Doit-on voir, dans cette solution, un assouplissement de la jurisprudence française ? Il est encore trop tôt pour le dire. D’une part, l’objet de la contestation était différent dans les affaires visées plus haut et il ne soulevait pas un problème de droit international privé. D’autre part, un pourvoi en cassation a été formé et rien ne nous permet d’affirmer avec certitude que la haute juridiction rendra un arrêt de rejet.

A l’heure actuelle, c’est encore l’accouchement qui désigne la mère. Dès lors, et contrairement à la filiation paternelle, la preuve du lien maternel, par son objet, peut difficilement être dissociée de la preuve de la naissance. C’est la raison pour laquelle l’acte de naissance inscrit sur les registres de l’état civil joue un rôle important pour l’établissement de la maternité, que celle-ci se situe en ou hors mariage.

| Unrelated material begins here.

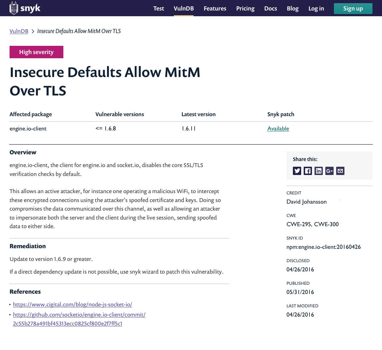Open the VulnDB navigation tab
The width and height of the screenshot is (382, 350).
tap(184, 9)
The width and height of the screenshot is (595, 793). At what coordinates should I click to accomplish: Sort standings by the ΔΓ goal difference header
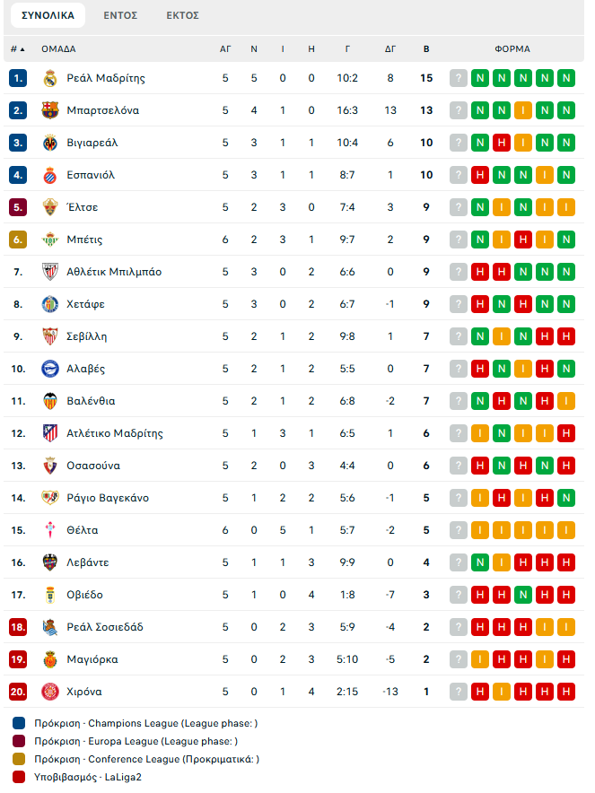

Le Droit romain et l’ancien Droit avaient adopté l’adage « mater semper certa est », indépendamment de l’existence ou non d’une union officialisée entre les parents. Il fut ensuite affirmé que la simple indication, dans l’acte de naissance, du nom de la femme ayant accouché, ne permettait que l’établissement de la maternité s’inscrivant dans une union conjugale. Sans qu’elle se suffise à elle-même, cette indication a toutefois connu un rôle croissant dans l’établissement du lien maternel hors mariage, surtout depuis la loi du 3 janvier 1972. C’est finalement l’ordonnance du 4 juillet 2005 qui a consacré la désignation dans l’acte de naissance comme principe commun d’établissement volontaire de la maternité, tout en conservant la possibilité, à titre subsidiaire, d’une reconnaissance de l’enfant par celle, mariée ou non, qui l’a mis au monde.

Comme dans un phénomène de bascule, à mesure que l’on a étendu le rôle de l’acte de naissance, évolution qui s’avérait inévitable (section I), la reconnaissance a vu son importance décroître (section II).

Section I : Le rôle inévitable de l’acte de naissance dans l’établissement

de la filiation maternelle

Plus d’un siècle avant l’adoption de l’ordonnance du 4 juillet 2005, Ambroise COLIN se prononçait déjà en faveur de l’établissement de la maternité au moyen de l’acte de naissance, indépendamment de l’existence d’un lien conjugal entre les parents

de l’enfant18. Il accusait l’inégalité que le droit instaurait entre l’épouse et la femme non mariée, cette dernière devant effectuer une reconnaissance.

Ce n’est qu’à partir des années 1970 que le souci de considérer de manière égale le lien qui a pu se constituer entre une mère et son enfant, même si celle-ci n’est pas engagée dans un mariage, a pris une valeur nouvelle (§ I).

Cependant, trois décennies devront encore s’écouler avant que le droit français institue la désignation de la mère dans l’acte de naissance comme mode d’établissement de principe de la filiation maternelle, indépendamment de l’existence d’une union matrimoniale (§ II).